A Controladoria-Geral da União (CGU) identificou indícios de irregularidade na destinação de R$ 2 milhões repassados por meio de emenda parlamentar de Mario Frias. A Polícia Federal investiga se uma parcela do valor total não teria comprovação de utilização, por meio de nota fiscal, pela produtora do filme. Essa suspeita motivou a autorização, por Dino, da operação de busca e apreensão contra o parlamentar nesta manhã.
A força policial cumpre, ao todo, 49 mandados de busca e apreensão contra nomes ligados ao financiamento da produção, distribuídos em São Paulo, Rio de Janeiro, Ceará e Distrito Federal.

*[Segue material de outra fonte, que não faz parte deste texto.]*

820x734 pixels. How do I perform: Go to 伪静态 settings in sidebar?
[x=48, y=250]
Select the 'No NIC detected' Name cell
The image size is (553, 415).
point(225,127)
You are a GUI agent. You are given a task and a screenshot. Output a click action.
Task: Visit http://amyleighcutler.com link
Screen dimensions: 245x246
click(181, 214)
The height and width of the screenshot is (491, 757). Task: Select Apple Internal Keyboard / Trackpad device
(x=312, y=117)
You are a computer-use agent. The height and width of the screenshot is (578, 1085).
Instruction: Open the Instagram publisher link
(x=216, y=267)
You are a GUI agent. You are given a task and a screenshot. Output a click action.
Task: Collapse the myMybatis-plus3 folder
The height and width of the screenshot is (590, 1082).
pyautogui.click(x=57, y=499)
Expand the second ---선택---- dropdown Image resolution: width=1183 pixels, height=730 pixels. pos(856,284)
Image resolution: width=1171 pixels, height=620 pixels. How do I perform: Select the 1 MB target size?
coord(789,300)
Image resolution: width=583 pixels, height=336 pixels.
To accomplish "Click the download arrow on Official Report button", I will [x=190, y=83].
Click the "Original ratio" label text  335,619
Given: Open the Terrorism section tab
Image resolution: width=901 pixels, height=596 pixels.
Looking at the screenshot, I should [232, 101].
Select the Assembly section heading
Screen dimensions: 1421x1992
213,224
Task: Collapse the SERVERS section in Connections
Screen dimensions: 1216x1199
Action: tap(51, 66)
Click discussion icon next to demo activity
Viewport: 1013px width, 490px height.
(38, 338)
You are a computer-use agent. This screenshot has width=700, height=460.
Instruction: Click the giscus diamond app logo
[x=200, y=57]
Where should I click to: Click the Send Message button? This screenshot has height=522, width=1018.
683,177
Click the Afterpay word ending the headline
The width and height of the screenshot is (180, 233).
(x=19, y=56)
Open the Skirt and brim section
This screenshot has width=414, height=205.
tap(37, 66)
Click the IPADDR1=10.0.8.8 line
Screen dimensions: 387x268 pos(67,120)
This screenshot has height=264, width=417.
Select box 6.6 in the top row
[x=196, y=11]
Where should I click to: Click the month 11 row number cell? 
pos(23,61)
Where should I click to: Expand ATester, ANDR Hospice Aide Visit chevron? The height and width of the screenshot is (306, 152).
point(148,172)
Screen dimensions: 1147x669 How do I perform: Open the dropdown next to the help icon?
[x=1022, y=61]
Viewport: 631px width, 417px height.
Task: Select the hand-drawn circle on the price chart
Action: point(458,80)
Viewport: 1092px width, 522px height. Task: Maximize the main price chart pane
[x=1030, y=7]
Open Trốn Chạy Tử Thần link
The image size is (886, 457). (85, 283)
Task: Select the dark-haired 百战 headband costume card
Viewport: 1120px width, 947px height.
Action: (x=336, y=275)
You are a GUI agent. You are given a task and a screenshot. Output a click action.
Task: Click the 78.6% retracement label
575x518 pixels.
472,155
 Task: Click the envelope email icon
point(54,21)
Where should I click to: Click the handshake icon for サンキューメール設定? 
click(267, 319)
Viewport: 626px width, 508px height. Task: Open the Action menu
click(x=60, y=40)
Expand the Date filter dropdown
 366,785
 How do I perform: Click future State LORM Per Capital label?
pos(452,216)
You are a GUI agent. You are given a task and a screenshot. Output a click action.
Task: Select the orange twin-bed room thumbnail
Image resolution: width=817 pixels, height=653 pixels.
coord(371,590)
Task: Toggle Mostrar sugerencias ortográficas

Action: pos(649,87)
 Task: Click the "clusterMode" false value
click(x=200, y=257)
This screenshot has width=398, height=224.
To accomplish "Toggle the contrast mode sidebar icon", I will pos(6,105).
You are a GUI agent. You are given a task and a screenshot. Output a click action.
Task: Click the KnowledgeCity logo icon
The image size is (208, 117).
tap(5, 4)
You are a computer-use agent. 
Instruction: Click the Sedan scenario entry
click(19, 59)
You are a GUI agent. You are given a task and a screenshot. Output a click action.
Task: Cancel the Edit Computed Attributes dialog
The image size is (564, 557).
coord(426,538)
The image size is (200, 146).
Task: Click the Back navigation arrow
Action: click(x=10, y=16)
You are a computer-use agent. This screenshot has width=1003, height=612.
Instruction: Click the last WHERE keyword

As investigações apontam a existência de uma “organização criminosa formada por agentes públicos e privados”, suspeita de direcionar os valores recebidos para empresas subcontratadas de forma irregular, sem comprovação da efetiva prestação dos serviços contratados.
O financiamento de “Dark Horse” é alvo de dois inquéritos no STF: um relatado pelo ministro André Mendonça e outro, voltado ao possível direcionamento de emendas parlamentares, sob relatoria de Dino. Em março, o ministro já havia determinado que Mario Frias prestasse esclarecimentos sobre uma emenda de R$ 2 milhões destinada ao Instituto Conhecer Brasil, ONG ligada à produtora do filme, solicitando informações sobre “possíveis irregularidades” na execução dos recursos.
Frias é produtor executivo do longa e ex-secretário de Cultura na gestão Bolsonaro. Em manifestação enviada ao STF em maio, o deputado negou irregularidades e afirmou que os recursos tiveram fim social.
Em junho, a Polícia Civil de São Paulo já havia realizado operação contra a Go Up Entertainment, produtora do filme, mirando suspeitas de fraudes e desvios de recursos públicos. Após determinação de Dino, a corporação compartilhou com o STF os dados obtidos na ação.
A CNN procurou a assessoria de Mario Frias sobre a operação realizada nesta quinta-feira e aguarda resposta. A reportagem também tenta contato com Karina Gama.